# HackerRank Solution: Python Iterables and iterators [Itertools]

Written By - Bashir Alam

## Question: Python Iterables and Iterators (Itertools)

The itertools module standardizes a core set of fast, memory-efficient tools that are useful by themselves or in combination. Together, they form an iterator algebra making it possible to construct specialized tools succinctly and efficiently in pure Python.

To read more about the functions in this module, check out their documentation here.

You are given a list of N lowercase English letters. For a given integer K, you can select any K indices (assume 1-based indexing) with a uniform probability from the list.
Find the probability that at least one of the K indices selected will contain the letter: ‘a’.

Input Format:

The input consists of three lines. The first line contains the integer N, denoting the length of the list. The next line consists of N space-separated lowercase English letters, denoting the elements of the list.

- - - - - - -

__Required tasks__.
- a) Answer these from the itertools problem statement:
(i) What does the itertools module standardize?
(ii) What kind of indexing should be assumed when picking the K indices?
(iii) What does the first line of input contain?
- b) Extend the itertools problem statement, starting right after its last sentence.

Data items:
- - - - - - -

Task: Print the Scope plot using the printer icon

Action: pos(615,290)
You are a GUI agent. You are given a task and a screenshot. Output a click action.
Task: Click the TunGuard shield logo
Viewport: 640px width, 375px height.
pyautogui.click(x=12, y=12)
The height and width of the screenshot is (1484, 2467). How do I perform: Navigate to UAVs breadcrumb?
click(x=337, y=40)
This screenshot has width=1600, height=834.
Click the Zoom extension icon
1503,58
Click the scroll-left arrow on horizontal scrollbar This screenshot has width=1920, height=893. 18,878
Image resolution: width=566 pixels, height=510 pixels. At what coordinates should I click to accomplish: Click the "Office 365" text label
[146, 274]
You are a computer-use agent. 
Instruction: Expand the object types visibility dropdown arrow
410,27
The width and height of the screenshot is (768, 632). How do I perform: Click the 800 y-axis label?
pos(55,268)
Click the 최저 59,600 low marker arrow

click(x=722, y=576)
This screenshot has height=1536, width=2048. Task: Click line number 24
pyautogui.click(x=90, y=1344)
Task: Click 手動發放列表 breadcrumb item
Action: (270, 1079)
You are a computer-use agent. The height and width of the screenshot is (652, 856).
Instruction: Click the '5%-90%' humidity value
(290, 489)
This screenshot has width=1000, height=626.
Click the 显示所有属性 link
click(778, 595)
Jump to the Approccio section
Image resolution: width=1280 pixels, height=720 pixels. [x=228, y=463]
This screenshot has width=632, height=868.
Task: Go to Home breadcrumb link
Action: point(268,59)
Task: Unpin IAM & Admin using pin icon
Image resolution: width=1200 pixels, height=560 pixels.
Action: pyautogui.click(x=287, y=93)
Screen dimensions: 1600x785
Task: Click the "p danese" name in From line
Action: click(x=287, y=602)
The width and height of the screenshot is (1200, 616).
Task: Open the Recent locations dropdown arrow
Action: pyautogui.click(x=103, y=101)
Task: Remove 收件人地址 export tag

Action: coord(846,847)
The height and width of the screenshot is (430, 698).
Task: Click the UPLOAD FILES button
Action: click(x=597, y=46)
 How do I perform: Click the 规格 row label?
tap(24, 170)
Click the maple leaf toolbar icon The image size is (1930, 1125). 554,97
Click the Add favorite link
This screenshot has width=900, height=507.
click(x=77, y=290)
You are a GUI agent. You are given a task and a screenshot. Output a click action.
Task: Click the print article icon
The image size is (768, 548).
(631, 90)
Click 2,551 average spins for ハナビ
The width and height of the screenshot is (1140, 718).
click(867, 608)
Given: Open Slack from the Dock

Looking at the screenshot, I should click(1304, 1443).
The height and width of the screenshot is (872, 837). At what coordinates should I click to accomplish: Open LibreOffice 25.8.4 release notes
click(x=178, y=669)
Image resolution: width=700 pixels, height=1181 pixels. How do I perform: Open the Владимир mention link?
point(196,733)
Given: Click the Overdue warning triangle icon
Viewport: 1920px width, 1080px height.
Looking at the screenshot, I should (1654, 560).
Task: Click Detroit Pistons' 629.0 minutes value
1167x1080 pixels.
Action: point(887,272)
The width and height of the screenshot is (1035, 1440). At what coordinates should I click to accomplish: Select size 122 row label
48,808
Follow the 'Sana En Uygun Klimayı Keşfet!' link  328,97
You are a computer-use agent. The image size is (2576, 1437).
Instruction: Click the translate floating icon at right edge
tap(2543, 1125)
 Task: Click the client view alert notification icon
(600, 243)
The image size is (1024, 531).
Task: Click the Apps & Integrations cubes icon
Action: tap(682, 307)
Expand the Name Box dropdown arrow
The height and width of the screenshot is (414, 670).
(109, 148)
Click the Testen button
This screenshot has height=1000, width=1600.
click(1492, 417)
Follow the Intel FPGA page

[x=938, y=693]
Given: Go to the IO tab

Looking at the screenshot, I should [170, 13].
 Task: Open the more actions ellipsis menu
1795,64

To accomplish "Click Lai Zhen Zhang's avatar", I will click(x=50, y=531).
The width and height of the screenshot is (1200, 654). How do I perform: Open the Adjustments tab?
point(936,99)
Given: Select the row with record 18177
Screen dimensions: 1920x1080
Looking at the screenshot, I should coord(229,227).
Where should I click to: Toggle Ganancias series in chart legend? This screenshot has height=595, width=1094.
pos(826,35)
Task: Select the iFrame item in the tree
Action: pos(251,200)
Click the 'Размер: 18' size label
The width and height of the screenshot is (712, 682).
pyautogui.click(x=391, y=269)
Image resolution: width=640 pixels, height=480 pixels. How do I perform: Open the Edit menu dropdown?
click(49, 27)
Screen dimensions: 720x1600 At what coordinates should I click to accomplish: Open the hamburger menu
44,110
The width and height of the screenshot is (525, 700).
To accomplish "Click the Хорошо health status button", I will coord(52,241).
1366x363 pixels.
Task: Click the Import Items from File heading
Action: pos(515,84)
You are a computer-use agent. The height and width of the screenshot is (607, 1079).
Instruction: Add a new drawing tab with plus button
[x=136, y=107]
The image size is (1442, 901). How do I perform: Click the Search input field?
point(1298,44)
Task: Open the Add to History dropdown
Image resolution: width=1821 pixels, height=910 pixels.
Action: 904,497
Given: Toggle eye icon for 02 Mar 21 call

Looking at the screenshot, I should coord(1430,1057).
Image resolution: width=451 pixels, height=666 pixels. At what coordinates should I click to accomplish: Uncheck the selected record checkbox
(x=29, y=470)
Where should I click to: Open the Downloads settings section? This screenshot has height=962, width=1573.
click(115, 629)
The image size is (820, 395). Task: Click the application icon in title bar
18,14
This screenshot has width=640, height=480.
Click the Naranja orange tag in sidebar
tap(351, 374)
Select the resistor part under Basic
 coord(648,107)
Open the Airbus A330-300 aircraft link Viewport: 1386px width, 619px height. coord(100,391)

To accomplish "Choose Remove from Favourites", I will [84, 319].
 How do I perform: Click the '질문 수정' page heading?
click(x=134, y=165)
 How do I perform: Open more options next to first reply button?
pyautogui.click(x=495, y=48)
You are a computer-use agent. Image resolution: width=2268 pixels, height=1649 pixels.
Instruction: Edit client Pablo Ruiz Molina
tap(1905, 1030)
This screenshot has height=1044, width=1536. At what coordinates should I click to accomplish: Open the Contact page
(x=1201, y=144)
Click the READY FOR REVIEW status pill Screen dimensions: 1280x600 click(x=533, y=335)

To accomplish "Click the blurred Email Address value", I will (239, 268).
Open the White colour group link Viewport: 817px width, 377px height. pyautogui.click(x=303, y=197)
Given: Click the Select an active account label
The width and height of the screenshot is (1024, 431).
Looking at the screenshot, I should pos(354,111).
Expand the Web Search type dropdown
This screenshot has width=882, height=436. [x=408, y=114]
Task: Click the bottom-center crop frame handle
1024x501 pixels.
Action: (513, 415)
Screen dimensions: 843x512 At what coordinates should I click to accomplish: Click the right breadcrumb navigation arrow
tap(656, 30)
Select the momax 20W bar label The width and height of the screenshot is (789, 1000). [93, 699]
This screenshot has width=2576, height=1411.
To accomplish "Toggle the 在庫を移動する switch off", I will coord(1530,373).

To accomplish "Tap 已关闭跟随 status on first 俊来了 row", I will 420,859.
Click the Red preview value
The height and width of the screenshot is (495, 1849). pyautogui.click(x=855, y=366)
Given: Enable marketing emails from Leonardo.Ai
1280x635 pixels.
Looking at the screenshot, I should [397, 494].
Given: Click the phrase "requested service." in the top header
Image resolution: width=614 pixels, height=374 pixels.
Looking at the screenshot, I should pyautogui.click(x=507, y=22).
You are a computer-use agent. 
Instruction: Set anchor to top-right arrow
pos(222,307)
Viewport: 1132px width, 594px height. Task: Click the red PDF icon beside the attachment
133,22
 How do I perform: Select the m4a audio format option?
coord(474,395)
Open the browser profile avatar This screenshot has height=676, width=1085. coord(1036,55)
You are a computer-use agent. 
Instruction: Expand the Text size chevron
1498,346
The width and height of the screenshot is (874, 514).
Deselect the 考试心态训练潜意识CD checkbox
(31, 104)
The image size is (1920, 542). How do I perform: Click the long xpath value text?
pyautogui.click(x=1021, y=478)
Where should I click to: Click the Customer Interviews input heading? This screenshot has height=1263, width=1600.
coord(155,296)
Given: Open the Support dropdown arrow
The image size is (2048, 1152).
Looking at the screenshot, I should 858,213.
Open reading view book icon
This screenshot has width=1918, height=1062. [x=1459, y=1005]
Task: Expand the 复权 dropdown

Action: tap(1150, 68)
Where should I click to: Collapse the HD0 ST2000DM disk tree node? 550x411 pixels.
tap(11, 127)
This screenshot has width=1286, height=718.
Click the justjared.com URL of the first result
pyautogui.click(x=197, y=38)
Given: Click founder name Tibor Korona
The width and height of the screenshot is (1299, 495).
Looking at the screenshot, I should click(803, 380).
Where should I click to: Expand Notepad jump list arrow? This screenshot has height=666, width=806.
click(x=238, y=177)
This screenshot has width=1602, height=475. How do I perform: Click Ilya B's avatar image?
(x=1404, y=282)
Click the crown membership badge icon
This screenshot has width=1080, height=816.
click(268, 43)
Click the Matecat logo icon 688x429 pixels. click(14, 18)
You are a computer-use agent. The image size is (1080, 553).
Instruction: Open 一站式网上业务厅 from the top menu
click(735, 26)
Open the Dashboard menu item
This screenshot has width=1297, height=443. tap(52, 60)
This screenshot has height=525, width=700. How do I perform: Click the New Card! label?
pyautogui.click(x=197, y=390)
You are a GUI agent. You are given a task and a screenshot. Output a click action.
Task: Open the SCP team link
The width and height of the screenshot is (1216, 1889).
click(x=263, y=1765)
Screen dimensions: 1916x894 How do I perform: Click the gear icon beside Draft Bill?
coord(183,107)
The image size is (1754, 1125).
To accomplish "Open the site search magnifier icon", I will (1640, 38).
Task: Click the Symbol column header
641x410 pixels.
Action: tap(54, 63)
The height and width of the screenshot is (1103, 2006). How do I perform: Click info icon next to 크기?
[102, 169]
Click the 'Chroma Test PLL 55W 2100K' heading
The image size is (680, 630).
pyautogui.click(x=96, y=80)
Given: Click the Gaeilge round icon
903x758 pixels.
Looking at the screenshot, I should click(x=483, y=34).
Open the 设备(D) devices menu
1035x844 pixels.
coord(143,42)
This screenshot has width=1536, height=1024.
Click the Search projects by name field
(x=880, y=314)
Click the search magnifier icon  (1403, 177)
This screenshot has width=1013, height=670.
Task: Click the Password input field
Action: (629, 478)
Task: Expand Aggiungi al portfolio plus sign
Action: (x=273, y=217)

- - - - - - -

__Outputs by task__.
- a)
(i) A core set of fast, memory-efficient tools that are useful by themselves or in combination.
(ii) 1-based indexing.
(iii) The integer N, which gives the length of the list.

- b)
The third and the last line of input contains the integer K, denoting the number of indices to be selected.

Output Format:

Output a single line consisting of the probability that at least one of the K indices selected contains the letter:’a’.Note: The answer must be correct up to 3 decimal places.

Constraints:

1 <= N <= 10
1 <= K < = N

All the letters in the list are lowercase English letters.

Sample Input:

4
a a c d
2

Sample Output:

0.8333

Explanation

All possible unordered tuples of length 2 comprising of indices from 1 to 4 are:(1, 2), (1, 3), (1, 4), (2, 3), (2, 4), (3, 4)
Out of these 6 combinations, 5 of them contain either index 1 or index 2 which are the indices that contain the letter ‘a’.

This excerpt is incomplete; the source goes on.